Write out every line below that includes the word "agent".

▸ SOURCE DATA
┄┄┄┄┄┄
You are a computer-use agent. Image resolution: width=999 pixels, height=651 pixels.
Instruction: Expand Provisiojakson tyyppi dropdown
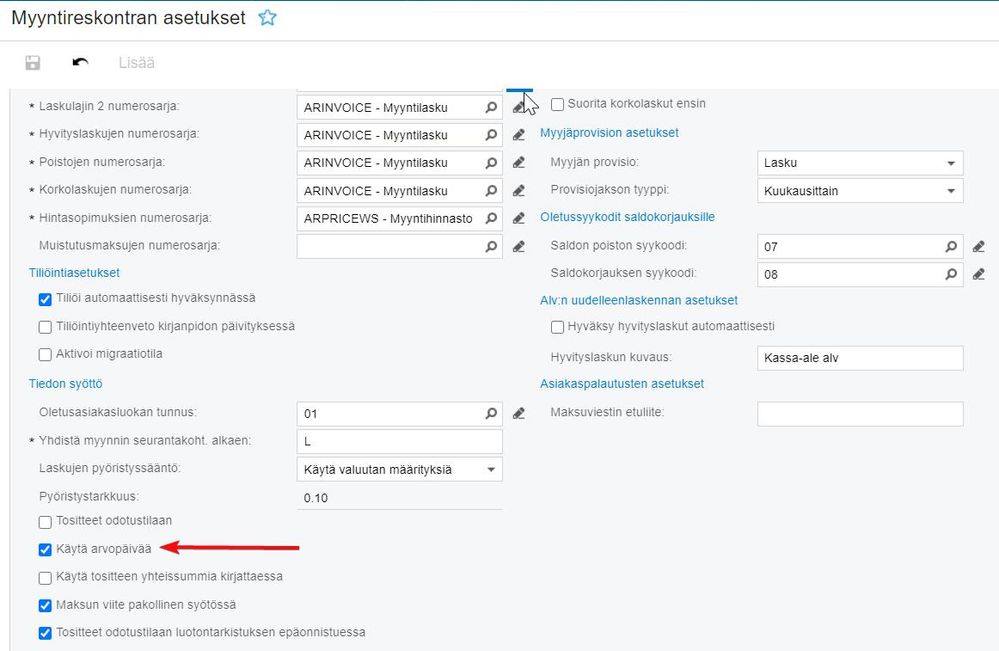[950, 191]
┄┄┄┄┄┄
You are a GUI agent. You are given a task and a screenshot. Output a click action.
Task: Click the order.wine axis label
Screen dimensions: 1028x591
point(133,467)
┄┄┄┄┄┄
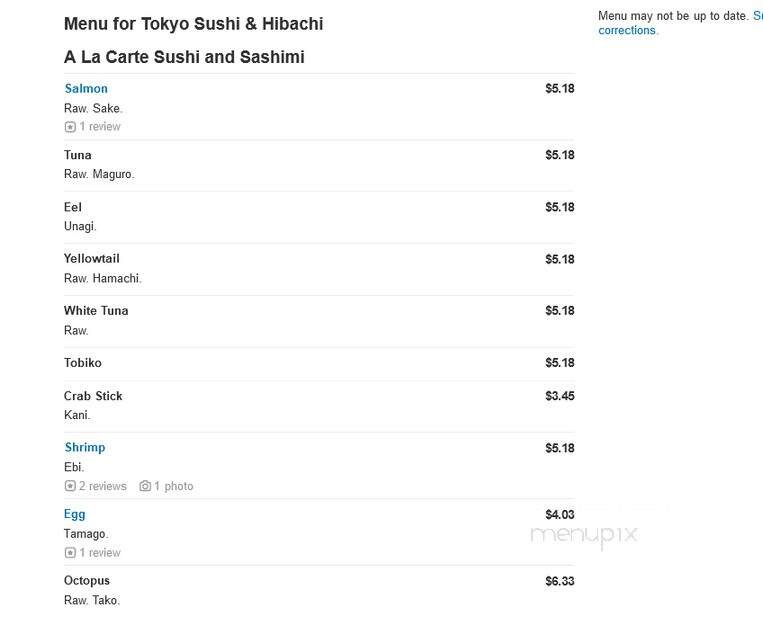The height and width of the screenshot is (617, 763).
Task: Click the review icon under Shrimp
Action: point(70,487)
┄┄┄┄┄┄
▸ RESULT OF THE TASK
You are a computer-use agent. Image resolution: width=999 pixels, height=651 pixels.
You are a GUI agent. You are given a task and a screenshot. Output a click action.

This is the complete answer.